If an attacker wants to target a system, they will get in no matter what, what kind of damage occurs depends on how many layers of security buttress the system.
Almost one year ago, at least 20 companies faced that test because there was a widespread series of cyber attacks targeting private companies, think tanks, and government organizations with links to policies of interest to China.
While no one really knows who set up the attacks, they did use a common command-and-control server to manage the exploitation and control of computers within each victim’s network.
In its research into the attacks — dubbed Project Enlightenment — security intelligence firm Cyber Squared managed to infiltrate the attackers’ communications channel and gather information on the attacks, says the firm’s Chief Executive Adam Vincent.

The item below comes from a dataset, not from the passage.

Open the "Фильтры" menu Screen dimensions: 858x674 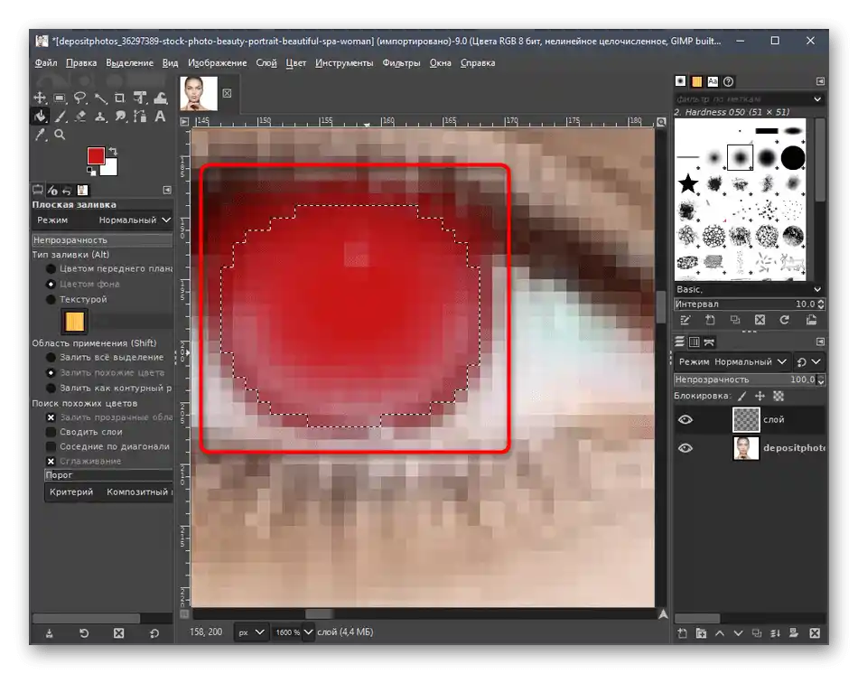(401, 63)
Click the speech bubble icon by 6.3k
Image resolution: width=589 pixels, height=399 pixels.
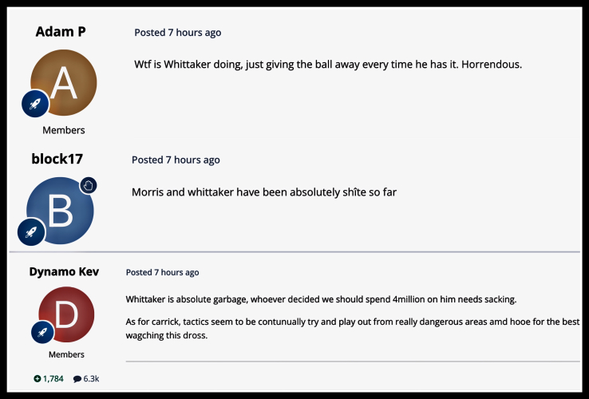[x=77, y=378]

“We were able to monitor the threat as they interacted with the victims, specifically tested their exploits, ran their exploits, potentially found their exploits were not executing, and then ran new exploits,” Vincent said. “At that point, they sat back and managed the victim over time.”
The targets of the attacks were diverse: A mining corporation with interests in the automotive industry; Canadian judicial offices handling the extradition of a Chinese national; a major law firm with clients all over the globe, and an international maritime group with connections to the United Nations.
The victims appeared to have little in common, but each had some link to Chinese strategic interests, Vincent said.
“A lot of work isn’t on the technical side — it was actually figuring out why: Why was a company attacked on this day,” Vincent said. “We had to analyze dozens of victims in order to be able to say that this was for a certain strategic purpose.”
The news of the attacks came the same week the United States’ Industrial Control Systems Cyber Emergency Response Team (ICS-CERT) issued an alert about a sustained campaign of phishing attempts aimed at infiltrating the natural gas pipeline sector. The attacks, which started in December, appeared to have breached several utilities.
The attack discovered by Cyber Squared began in early- to mid-2011, but was not discovered until a September phishing attack targeted a policy organization that had a central role in the Taiwanese Airpower Modernization Act (TAMA). The phishing attack failed to succeed, but the organization asked Cyber Squared to investigate, said Vincent, who refrained from giving specific details of the victims of the attacks.
The TAMA organization foiled that specific attack, but a persistent adversary will mostly like get into a company’s network, Vincent said.
“Anyone that a sophisticated adversary targets, the adversary knows what they have and knows they can go one step above that organization’s defenses to gain a foothold,” he said.
In an effort to thwart hack attempts, companies in specific industries could band together and share information on attacks that target their industries. In addition, threat intelligence can help companies determine where they should focus their defensive efforts.